Et  par la même occasion, un vrai orchestre plutôt qu’un collectif qui depuis, au hasard des dispo et des contrats des uns et des autres  se déplace en formation allant du quintet au band d’une quinzaine de personnes . Et Jacques le saxophoniste d'ajouter, pour préciser l’esprit maison, ce qui est important « Plus qu’un groupe, nous sommes une famille, une tribu , car nous sommes tous pères, mères et même grand-parents, avec une tripotée d’enfants qui marchent dans nos pas, allègrement, depuis leur naissance ! ».  Ceci dit en pensant, forcément, à son fils Ezra qui, à 16 ans, a déjà tous les talents et joue comme un pro.

De ce vaste ensemble aux styles métissés témoignant de l’ampleur et de l’ardeur de la musique noire contemporaine pour incarner sa différence et véhiculer son identité est né  donc un opus militant, assurément, et politique tout autant que poétique, Sharrif Simmons le musicien des Black Lives et l’un des auteurs et porte-parole, par ailleurs du mouvement  des Last Poets s’en porte garant. Cette formation All-Stars  est furieusement expressive et superbement fédératrice d’une communauté dont la créativité  aussi diverse que variée fait l’honneur, entre verbe et mélodie de la diaspora africaine. «  La voix », confirme Sharrif  « est aussi importante  pour poser les idées, et  commenter les situations , sachant que, certes, la musique représente une façon de voir et de présenter les choses  mais que la voix en est une autre. Comme disait le romancier James Baldwin  en 1962 dans un essai publié dans le New York Times : « Not everything that is faced can be changed but everything cannot be changed until it is faced ». Une phrase qui « rings a bell » dans notre  mémoire de soixante-huitarde étudiante en  littérature anglo-saxonne et américaine à la Sorbonne,  et nous incite à traduire ce message explicité par « on ne peut certes pas changer  tout ce qu’on doit affronter seulement rien ne risque d changer si on ne l’affronte pas ! »

La Réunion aux premières loges 

Commentaire de Mr. Simmons « Exactement ! ».  Il nous en sortira d’autres et de belles, ce soir en jouant les rappeurs sur la scène des Black Lives (ce qu’il fait aussi bien en français qu’en anglais) « par que depuis le temps, je suis devenu bilingue », précise le poète en souriant.  Quant on leur demande à tous si la partition d’un concert n’est pas trop compliquée, avec tout ce monde, à fixer ? Ils répondent en choeur et en souriant que « c’est une vraie chance d’avoir trop de musiques à choisir pour  s’exécuter  vu que nous avons des concerts multiples et variés à assurer,  tout le temps ! Alors on ne risque pas de se répéter.

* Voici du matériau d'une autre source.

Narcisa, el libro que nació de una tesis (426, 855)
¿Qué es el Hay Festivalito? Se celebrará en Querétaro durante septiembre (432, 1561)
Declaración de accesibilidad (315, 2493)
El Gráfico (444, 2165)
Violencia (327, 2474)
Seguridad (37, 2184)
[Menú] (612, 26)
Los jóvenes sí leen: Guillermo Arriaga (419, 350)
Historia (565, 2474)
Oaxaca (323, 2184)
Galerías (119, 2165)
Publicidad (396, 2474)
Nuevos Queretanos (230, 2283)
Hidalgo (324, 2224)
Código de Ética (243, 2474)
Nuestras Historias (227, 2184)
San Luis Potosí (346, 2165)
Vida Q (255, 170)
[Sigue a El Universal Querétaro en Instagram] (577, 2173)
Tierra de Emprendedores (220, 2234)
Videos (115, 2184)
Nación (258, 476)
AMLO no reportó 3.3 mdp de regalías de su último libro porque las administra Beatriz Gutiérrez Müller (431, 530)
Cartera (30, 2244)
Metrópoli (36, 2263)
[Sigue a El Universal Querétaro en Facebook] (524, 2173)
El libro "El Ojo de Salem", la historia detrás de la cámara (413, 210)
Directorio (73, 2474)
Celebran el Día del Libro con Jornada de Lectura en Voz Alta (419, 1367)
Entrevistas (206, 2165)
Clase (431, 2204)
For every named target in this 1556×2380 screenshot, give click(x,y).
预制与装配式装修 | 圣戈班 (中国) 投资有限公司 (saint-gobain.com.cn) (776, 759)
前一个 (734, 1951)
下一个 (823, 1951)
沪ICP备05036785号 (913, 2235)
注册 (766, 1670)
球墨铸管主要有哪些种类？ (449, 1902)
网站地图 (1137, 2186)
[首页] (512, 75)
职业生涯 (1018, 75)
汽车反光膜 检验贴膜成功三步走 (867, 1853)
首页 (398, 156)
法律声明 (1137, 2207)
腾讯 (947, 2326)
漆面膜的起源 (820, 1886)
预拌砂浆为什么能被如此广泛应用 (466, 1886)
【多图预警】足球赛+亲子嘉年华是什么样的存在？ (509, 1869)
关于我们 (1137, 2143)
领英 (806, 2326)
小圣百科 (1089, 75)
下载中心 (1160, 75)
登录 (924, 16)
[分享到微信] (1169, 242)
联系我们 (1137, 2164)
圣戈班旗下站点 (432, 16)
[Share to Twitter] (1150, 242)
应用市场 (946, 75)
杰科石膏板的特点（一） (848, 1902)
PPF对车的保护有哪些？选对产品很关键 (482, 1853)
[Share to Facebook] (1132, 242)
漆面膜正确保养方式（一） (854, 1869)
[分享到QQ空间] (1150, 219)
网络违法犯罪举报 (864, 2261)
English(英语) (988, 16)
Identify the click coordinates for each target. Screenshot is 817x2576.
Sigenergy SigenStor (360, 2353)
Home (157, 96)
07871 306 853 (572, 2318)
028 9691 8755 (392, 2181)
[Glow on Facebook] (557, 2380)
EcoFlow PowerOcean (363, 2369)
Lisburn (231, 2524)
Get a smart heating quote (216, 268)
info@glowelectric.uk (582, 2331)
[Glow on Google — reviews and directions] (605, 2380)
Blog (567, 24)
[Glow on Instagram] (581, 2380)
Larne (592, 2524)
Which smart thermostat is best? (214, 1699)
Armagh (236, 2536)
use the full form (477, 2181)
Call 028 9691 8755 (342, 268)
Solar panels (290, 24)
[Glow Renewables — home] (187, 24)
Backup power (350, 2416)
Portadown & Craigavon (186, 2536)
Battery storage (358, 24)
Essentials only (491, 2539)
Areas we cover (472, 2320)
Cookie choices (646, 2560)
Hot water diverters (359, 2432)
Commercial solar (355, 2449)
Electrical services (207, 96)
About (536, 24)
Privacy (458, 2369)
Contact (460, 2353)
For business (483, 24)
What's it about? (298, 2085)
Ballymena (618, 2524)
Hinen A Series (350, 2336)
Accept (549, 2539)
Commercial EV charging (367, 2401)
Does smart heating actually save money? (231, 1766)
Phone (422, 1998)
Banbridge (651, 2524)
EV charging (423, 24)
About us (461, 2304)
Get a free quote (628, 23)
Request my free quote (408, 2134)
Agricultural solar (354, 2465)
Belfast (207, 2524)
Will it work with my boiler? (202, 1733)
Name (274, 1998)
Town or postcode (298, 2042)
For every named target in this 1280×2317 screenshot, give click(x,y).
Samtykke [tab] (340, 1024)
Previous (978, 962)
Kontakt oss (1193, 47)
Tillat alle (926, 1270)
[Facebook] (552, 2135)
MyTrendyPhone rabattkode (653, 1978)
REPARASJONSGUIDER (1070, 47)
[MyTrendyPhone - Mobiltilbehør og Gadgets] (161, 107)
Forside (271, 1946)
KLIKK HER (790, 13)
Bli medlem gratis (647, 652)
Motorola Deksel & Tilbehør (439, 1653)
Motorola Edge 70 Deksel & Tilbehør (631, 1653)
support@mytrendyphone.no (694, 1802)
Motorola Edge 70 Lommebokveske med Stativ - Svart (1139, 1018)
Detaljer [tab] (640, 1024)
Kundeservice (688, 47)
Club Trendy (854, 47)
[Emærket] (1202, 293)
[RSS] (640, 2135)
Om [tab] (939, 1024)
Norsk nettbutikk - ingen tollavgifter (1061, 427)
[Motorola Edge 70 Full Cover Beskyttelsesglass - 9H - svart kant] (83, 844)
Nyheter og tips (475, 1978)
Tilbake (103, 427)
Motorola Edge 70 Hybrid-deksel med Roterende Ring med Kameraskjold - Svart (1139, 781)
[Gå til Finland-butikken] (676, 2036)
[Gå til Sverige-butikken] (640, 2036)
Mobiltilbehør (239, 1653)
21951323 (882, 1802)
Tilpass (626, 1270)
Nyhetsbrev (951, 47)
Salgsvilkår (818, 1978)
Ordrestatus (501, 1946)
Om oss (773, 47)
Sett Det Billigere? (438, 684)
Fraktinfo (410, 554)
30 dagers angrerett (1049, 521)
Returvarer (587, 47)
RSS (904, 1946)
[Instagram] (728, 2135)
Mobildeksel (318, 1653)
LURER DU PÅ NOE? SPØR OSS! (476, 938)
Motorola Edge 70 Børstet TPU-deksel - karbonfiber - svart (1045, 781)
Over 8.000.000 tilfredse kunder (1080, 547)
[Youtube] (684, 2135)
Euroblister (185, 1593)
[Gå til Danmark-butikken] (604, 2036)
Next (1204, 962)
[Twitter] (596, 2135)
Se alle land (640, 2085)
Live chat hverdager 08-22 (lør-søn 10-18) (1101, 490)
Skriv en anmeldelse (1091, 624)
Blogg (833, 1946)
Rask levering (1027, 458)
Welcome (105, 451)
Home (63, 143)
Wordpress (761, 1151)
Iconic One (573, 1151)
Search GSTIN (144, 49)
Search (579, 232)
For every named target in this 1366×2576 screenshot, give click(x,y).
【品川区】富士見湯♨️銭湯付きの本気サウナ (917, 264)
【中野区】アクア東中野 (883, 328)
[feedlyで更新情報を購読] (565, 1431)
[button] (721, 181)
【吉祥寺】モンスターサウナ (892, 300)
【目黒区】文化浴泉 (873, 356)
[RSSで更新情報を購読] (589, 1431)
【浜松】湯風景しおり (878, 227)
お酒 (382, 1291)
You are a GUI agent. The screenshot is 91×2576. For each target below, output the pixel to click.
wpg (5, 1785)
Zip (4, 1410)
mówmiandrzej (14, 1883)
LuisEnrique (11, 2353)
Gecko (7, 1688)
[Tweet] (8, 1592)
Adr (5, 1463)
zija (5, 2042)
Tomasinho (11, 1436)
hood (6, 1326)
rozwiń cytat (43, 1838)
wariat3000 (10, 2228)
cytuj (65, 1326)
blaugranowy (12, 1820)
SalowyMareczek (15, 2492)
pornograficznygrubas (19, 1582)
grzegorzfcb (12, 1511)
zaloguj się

Côté organisation, c ‘est Stéphany qui gère et à nous le gâteau à se partager, soit trouver les airs qui vont nous enchanter, nous en premier, et vous aussi, on peut l’espérer ! (rires) tout comme le public du New Morning, du Jazz à Marcia ,  puis à  Sète et à Milhau où nous allons bientôt pour un printemps français ! » Autre raison de sourire (ce qu’ils font tous ici depuis leur arrivée dans une île où ils n’avaient, à part le sieur Schwartz-Bart, jamais mis les pieds),  après leur premier projet discographique, les Black Lives ont bichonné un nouvel album collectif,  « People of Earth » réunissant autour de  ces quatre-là une partie des musiciens du premier volume (Tutu Poane, Sonny Troupé, Jean-Paul Bourelly, Arnaud Dolmen…) et quelques nouveaux, dont le saxophoniste Pierrick Pedron. Une vraie pépite pour le public sensible aux propos politiques comme aux musiques choisies par un groupe qui n’a plus rien d’anecdotique . C’est le cas de celui de la Réunion qui va être le premier à découvrir et saluer l’album, la sortie mondiale de l’album ayant lieu ici, ce soir à l’occasion de leur concert pour Jazz en l’Air :) 

Marine Dusigne

En bref…

 Transmission !

 Les Black Lives ne vont pas quitter l’île juste après leur concert mais rester quelques jours encore, la semaine prochaine pour assurer masse classes et ateliers  notamment à L’EMA de Saint-Leu et au Conservatoire. Et il y a fort à parier que des boues vont fuser un peu partout dans  notre petite France de l’océan indien  connaissant  le sens de l’accueil et la fièvre des partages qui caractérise nos jazzmen péï. Encore une fois, pour ne rien louper,  il faudra  trouver le  bon endroit pour en profiter.